Out of State and Out of Luck: The Treatment of Non-Custodial Parents Under the Interstate Compact on the Placement of Children
39 Pages Posted: 30 Apr 2007
The article explores the way in which the Interstate Compact on the Placement of Children has been used to separate children from nonabusive parents in child protective proceedings. Despite the Supreme Court's articulation that the Fourteenth Amendment of the Constitution prohibits the State from removing children from fit parents, parents across the country are being deprived of this right simply because they live in a different state than the one in which their child has been removed. Children are taken from these parents based on a finding by an administrative agency that the proposed placement would be contrary to the child's best interest, a standard left undefined in statutes and regulations. No finding of unfitness is adjudicated by a court, no due process is provided prior to the deprivation and no adequate recourse is available after the children are removed. Courts interpret the ICPC to delegate interstate placement decisions to administrative agencies of which they lack the jurisdiction to review.
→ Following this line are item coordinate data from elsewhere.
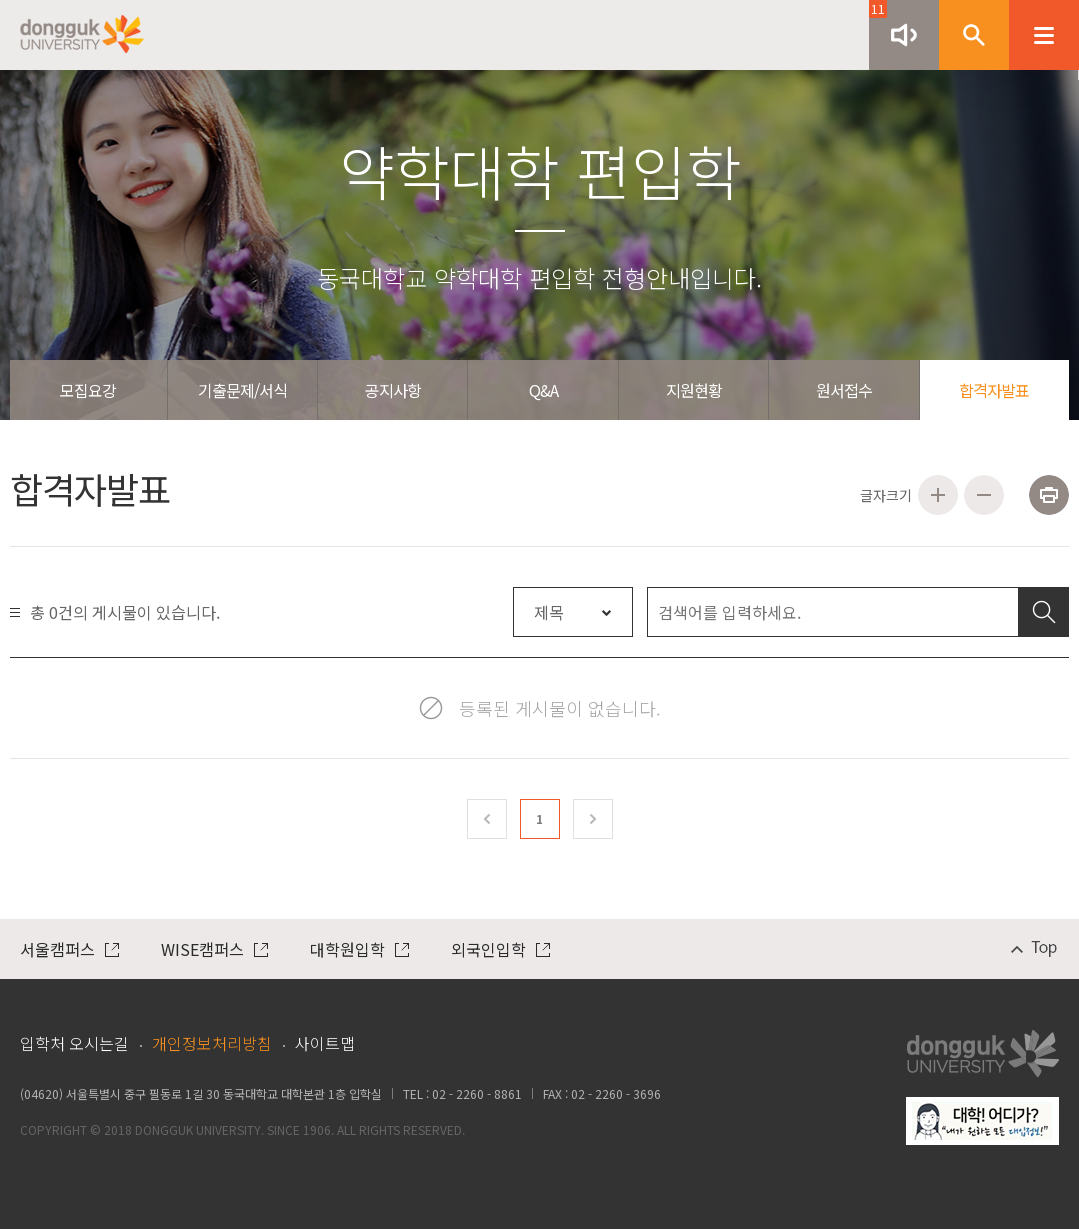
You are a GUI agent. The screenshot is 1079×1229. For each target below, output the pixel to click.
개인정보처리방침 (212, 1043)
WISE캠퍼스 (214, 949)
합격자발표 (994, 390)
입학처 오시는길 (74, 1043)
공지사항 (393, 390)
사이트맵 (325, 1043)
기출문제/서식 (242, 390)
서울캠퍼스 (69, 949)
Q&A (543, 390)
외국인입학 (500, 949)
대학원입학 (359, 949)
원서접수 (844, 390)
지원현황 (694, 390)
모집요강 (88, 390)
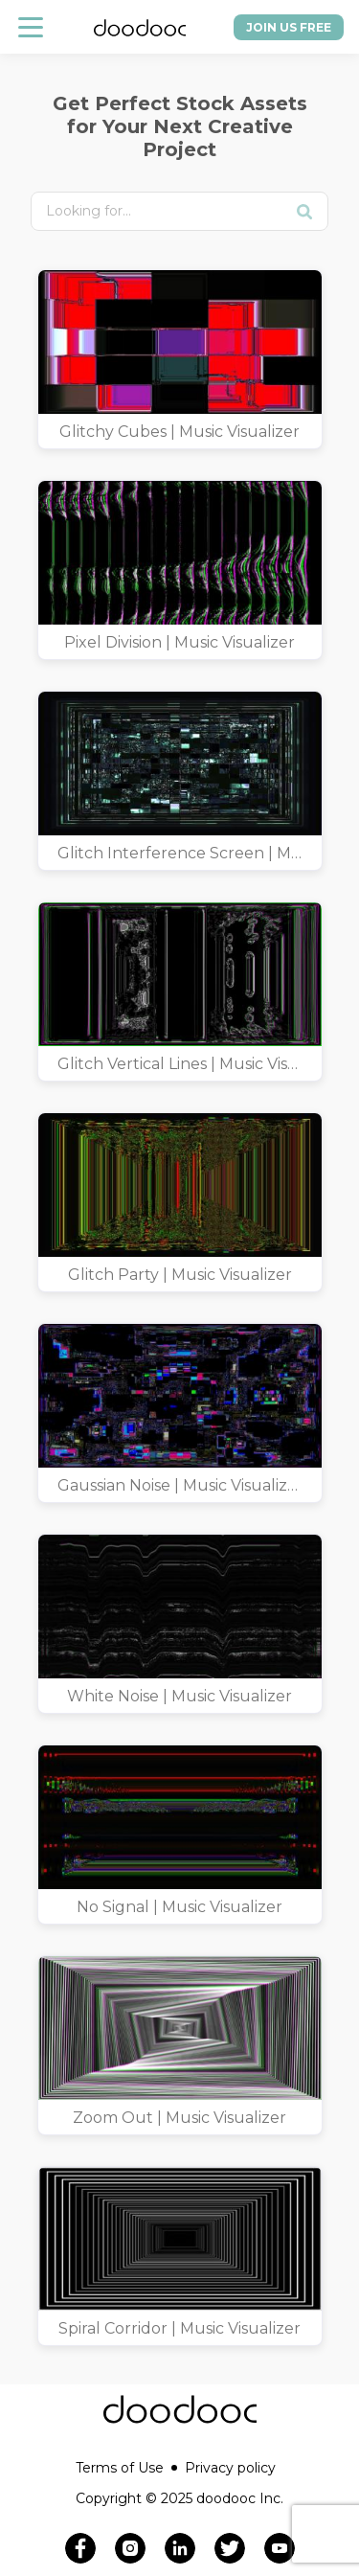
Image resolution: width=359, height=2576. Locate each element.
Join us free (288, 27)
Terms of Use (126, 2467)
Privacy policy (230, 2467)
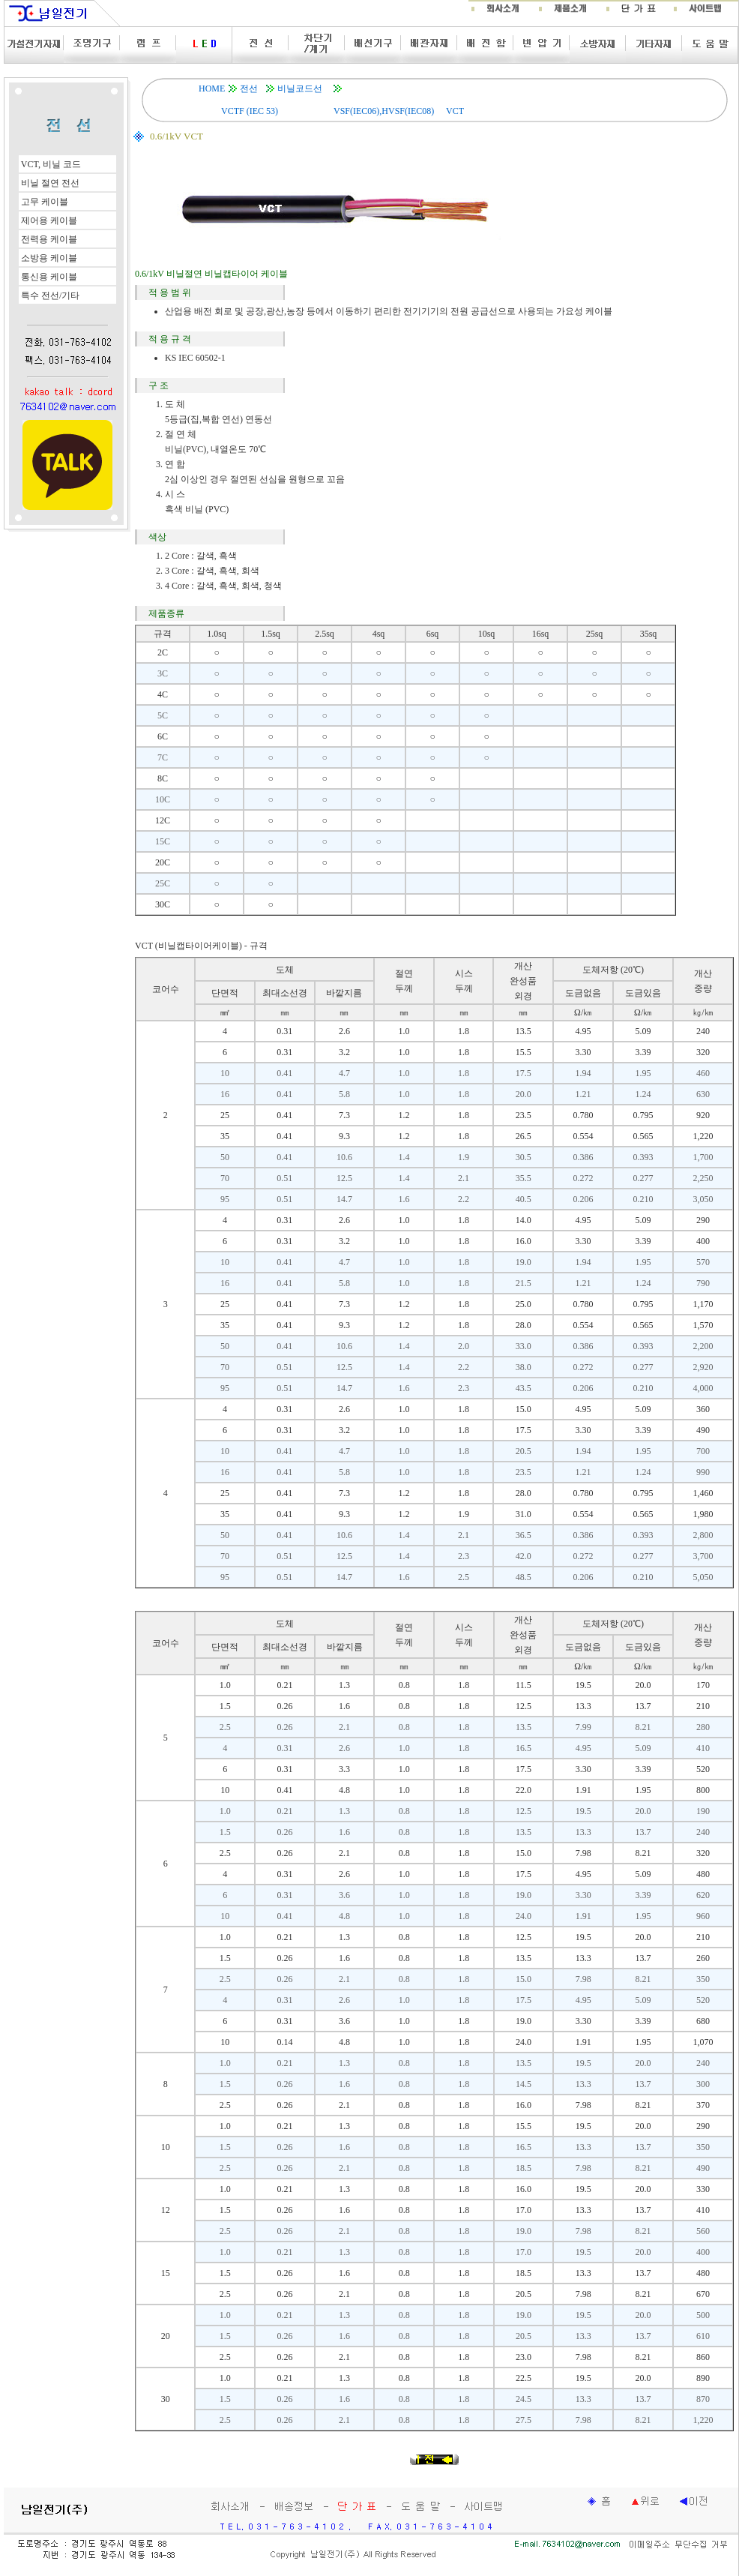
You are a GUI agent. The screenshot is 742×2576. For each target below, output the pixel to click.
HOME (212, 88)
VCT (455, 111)
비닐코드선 (299, 88)
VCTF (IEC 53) (249, 111)
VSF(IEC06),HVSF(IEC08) (384, 111)
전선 (249, 88)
The paper argues that the Compact cannot be used to deprive parents of custody and that once a biological parent steps forward, the child must be returned to him, regardless of his residency, unless the State can prove that he is an unfit parent. Such a result will benefit children by, among other things, preserving the attachment between children and their parents, encouraging non-custodial parents to remain involved in their children's lives and alleviating the burden on an already taxed and often unresponsive child welfare system.